» **INPUT**
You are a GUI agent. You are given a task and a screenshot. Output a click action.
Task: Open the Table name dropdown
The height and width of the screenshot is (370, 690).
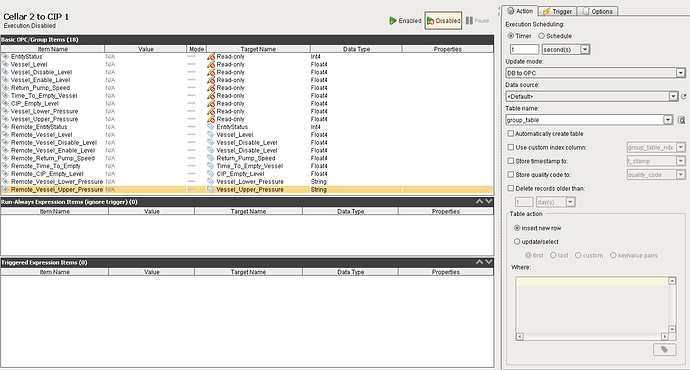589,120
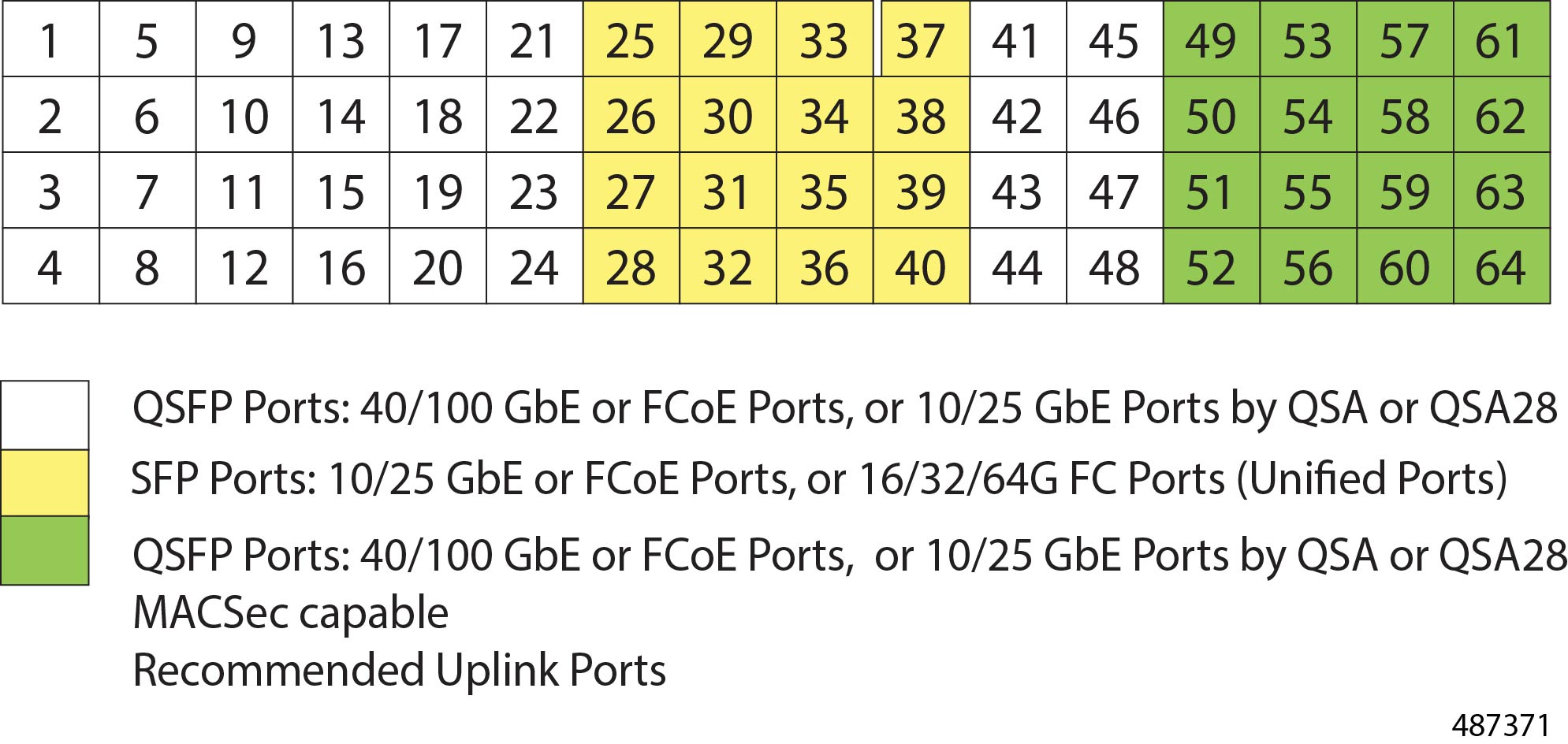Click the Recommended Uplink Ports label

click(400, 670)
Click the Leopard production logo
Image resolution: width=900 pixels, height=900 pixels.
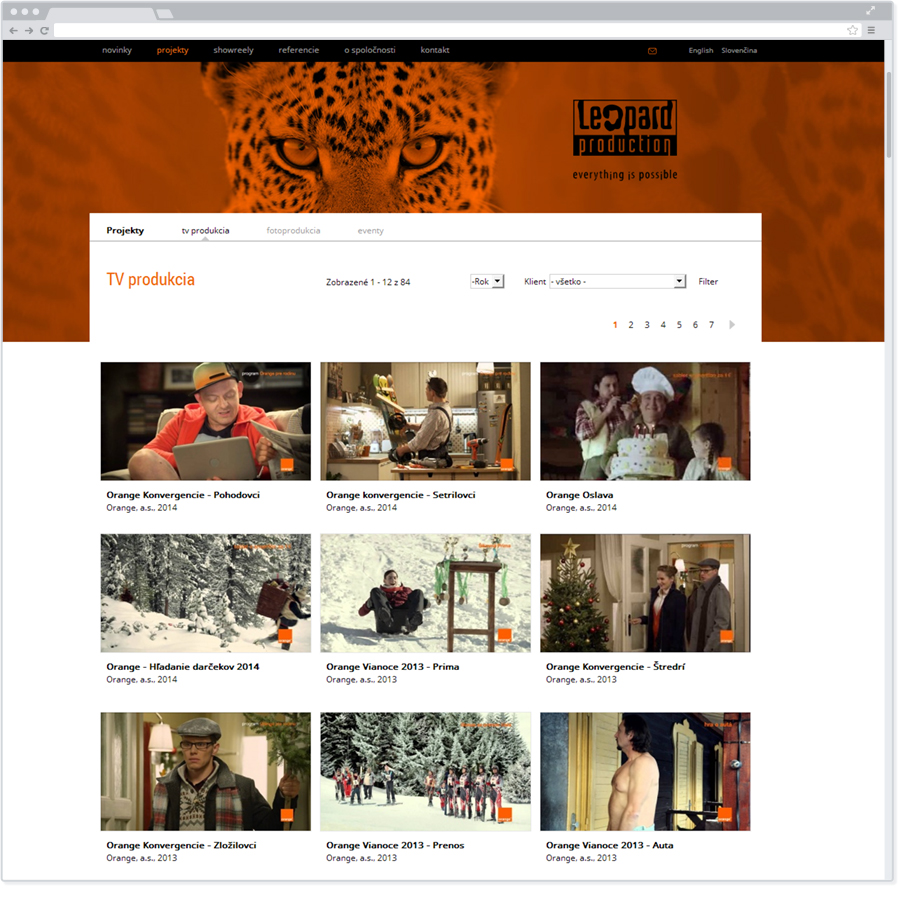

» **WHAT THIS TASK INVOLVES**
Every entry, word for word, should be given again; the pictures are not part of the copy.

» **FINISHED EXERCISE**
You are a GUI agent. You are given a task and a screenshot. Output a click action.
Task: Open the Table name dropdown
The height and width of the screenshot is (370, 690).
589,120
Click the Recommended Uplink Ports label

click(400, 670)
Click the Leopard production logo
Image resolution: width=900 pixels, height=900 pixels.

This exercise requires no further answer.